The armor built by entities like Bluerealm Studios, Legendary Armor and Nightmare Armor Studios is great, no doubt about that,
but it's all they do. It's their job, not their hobby. They get paid to crank out pieces of armor and are expected to deliver quality products, which makes it a stressful endeavor. I don't know about anyone else here, but I think it's safe to assume that people do a hobby to get away from stress. I wouldn't go so far as to call how many people here create armor "the old way." If you take a few minutes to actually look around, you'll see that many talented members are devising new and innovative ways to tackle this hobby, and others are taking those new methods and expanding off of them, creating even more new methods. And even if a method is "old," if it works, why change it? That's like walking up to a fisherman, taking the old reel out of his hands that he had been using to catch fish his whole life and saying, here, try this new reel, it'll do the same job as your old one, but it's new.

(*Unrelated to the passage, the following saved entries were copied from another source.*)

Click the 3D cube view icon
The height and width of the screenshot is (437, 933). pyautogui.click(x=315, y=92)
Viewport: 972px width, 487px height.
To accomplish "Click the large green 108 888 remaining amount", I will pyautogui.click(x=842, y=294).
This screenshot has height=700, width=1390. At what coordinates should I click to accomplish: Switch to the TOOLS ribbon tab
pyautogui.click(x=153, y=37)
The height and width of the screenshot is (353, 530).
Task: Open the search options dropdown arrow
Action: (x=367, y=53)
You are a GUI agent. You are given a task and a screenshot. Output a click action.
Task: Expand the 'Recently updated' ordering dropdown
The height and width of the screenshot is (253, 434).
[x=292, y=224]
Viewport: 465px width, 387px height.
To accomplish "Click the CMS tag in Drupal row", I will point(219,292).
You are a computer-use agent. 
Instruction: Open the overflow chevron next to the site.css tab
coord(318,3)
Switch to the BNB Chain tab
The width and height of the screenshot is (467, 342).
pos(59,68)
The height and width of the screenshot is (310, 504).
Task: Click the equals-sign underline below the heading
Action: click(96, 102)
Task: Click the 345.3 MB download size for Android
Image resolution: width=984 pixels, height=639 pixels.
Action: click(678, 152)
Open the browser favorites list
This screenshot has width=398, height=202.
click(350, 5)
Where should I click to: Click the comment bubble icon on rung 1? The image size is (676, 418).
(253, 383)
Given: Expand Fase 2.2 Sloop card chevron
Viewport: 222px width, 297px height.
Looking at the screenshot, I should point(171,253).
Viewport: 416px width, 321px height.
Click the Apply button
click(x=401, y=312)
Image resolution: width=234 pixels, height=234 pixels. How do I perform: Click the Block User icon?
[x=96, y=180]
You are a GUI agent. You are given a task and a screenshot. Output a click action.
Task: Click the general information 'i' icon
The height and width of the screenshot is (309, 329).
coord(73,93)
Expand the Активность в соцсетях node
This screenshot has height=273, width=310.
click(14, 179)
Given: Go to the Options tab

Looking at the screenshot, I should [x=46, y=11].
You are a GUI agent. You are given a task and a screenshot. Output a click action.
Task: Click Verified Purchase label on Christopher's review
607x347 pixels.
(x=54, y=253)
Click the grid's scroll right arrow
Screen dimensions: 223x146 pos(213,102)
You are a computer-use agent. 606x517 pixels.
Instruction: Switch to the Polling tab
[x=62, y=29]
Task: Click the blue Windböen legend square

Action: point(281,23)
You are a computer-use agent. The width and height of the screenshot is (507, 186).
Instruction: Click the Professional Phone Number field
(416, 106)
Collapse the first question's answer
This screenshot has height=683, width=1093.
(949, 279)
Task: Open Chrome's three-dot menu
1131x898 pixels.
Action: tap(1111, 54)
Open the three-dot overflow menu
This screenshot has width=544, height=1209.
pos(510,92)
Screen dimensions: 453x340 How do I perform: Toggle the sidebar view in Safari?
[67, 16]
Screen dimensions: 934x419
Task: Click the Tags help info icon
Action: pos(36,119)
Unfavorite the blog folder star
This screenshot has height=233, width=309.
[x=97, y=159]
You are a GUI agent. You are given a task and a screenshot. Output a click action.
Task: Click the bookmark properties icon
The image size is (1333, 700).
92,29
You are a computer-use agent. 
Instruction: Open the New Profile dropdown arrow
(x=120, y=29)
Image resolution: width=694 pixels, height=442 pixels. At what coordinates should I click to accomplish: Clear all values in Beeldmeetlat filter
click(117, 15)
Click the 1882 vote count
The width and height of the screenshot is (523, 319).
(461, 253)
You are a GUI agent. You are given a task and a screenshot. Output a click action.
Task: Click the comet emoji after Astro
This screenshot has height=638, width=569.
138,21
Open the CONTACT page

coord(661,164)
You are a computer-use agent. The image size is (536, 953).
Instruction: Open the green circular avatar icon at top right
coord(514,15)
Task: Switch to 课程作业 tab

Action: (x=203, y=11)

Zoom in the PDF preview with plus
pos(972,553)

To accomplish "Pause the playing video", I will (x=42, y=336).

Granted it's a good set up but why not do it the way the pros do it. There are pros in craft making and there are hobbyist. Why not do it the proffesional way but dirt cheap.
Because we're not pros, we're hobbyists. This is not a source of money for us, it's a hobby. We like to create something with our hands, then sit back and say, "I built that," even if it looks like junk. Many of us would not want that taken away to have a machine build it for us. Sure, you might end up with a great suit of armor, but you wouldn't be able to honestly say that you built it yourself.
OK, that's the end of my rant. I don't normally do that, but someone contacted me with concerns that this might provide newcomers with inaccurate information about the hobby.
I'm all for using new and innovative ways to create armor and props, but please try not to ram it down our throats. People will gravitate toward a particular technique or way to do things; all you can do is show us what
you can do (which you actually have yet to do).